I had a conversation several days ago with a teacher who was asking all the right questions. She wanted ideas of what works, what the research is saying is great for kids. In her first year, she was using primary sources and other kinds of evidence. She was having kids address deep questions. But she was still concerned about lecturing too much.

And I had to agree. She was probably lecturing too much. It’s an easy habit to fall back on – it makes it seem like you’re doing your job. It fills the time. It covers the content. And it’s often a “great” classroom management tool . . . in the sense that kids are busy “learning” so they’re not setting stuff on fire.

But for a lot of reasons – most of them accurate – lecture as an instructional tool is seen as a bad thing. And for the most part, I agree. Kids need to be solving problems. Working in groups. Messing with evidence. Creating products. Communicating solutions. It’s tough doing that when they’re sitting in rows listening to you.

But I will also suggest that short, interactive conversations between you and your students can be one way for kids to collect foundational knowledge that helps them do those other things. Short and interactive being the operative words here.

Another word that needs to be added to the mix?

Visually appealing.

If you’re going to use lecture as a tool for building foundation knowledge, commit to short, intense, interactive, and visually appealing presentations. There is a ton of research on why visually appealing works better than, well . . . ugly.

And I know many of you use PowerPoint or Keynote. Others swear that using something Prezi or different types of mobile presentation tools makes their presentations so much better. But it really doesn’t matter what software or platform that you use, if your presentation deck or slides suck, your lecture won’t be as effective.

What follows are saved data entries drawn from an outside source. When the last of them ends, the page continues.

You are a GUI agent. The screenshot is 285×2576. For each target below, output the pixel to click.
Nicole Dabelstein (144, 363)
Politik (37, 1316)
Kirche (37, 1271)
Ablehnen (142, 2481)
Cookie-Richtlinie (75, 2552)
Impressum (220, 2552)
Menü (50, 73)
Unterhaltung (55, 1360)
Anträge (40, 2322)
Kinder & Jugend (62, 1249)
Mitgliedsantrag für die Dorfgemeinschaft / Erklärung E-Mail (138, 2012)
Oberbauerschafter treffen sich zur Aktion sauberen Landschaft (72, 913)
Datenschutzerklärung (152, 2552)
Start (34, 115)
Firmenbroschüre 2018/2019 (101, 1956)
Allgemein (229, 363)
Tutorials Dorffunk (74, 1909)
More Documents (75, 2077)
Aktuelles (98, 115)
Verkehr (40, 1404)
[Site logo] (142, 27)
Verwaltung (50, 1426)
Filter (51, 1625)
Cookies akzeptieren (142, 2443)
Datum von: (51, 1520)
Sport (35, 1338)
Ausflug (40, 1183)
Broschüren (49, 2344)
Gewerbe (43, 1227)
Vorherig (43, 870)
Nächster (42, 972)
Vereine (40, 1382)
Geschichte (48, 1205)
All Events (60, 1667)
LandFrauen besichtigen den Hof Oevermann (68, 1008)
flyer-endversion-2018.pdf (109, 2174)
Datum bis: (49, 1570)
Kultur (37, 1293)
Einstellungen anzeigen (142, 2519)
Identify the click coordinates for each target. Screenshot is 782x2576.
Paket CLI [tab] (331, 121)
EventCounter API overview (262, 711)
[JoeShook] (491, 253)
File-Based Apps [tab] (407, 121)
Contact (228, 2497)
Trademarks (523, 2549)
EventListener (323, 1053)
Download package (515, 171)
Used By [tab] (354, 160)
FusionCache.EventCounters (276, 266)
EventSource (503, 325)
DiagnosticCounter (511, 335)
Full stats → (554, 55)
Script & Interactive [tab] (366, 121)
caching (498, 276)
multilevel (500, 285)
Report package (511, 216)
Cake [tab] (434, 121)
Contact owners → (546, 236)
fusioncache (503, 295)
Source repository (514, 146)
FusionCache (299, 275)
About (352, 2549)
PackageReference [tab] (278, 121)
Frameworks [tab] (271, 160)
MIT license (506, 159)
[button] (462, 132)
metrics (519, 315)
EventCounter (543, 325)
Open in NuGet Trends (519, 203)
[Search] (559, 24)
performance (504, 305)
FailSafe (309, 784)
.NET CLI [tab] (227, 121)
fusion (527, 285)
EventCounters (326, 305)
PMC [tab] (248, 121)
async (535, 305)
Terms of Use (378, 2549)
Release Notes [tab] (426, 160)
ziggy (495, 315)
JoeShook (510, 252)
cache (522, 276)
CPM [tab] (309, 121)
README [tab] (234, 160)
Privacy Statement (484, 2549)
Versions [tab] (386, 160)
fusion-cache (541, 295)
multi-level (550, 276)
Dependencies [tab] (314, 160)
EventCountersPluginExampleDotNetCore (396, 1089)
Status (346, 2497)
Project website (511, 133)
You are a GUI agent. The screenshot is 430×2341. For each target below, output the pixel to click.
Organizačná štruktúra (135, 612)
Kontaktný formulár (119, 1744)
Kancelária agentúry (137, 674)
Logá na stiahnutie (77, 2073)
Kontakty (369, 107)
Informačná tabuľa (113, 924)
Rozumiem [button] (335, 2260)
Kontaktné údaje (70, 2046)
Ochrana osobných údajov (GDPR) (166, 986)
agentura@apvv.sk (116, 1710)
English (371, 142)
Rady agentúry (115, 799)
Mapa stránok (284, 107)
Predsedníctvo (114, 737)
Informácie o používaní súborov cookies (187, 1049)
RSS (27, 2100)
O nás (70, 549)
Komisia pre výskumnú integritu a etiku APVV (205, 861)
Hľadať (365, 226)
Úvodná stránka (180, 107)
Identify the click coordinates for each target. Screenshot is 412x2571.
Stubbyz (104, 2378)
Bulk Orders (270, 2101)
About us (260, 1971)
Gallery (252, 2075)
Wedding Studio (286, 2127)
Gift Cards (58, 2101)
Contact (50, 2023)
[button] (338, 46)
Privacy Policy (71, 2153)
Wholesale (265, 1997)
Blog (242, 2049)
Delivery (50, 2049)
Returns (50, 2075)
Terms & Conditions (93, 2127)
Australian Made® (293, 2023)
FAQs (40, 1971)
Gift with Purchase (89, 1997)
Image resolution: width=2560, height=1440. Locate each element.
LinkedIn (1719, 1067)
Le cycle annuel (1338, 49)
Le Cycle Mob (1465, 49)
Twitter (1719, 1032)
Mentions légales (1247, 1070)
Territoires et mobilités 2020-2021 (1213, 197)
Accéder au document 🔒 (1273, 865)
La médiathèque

So . . . a few things to remember:

  • Keep your slides clean and crisp – limit your use of colors and fonts.
  • Avoid unnecessary animations and sounds
  • Embed videos and photos directly into your slides
  • Keep your fonts to sans serif and larger that 24 point
  • Your slides should have minimal text – one idea per slide
  • Use a consistent style / color families / fonts  throughout your presentation

Need some visually appealing examples?

Start here. Then here.

Finally browse through some Slideshare how-tos. Then go back to your presentations and make some changes. So that when you do lecture, your visuals are selling ideas, concepts, and big ideas. And you’re not putting kids to sleep.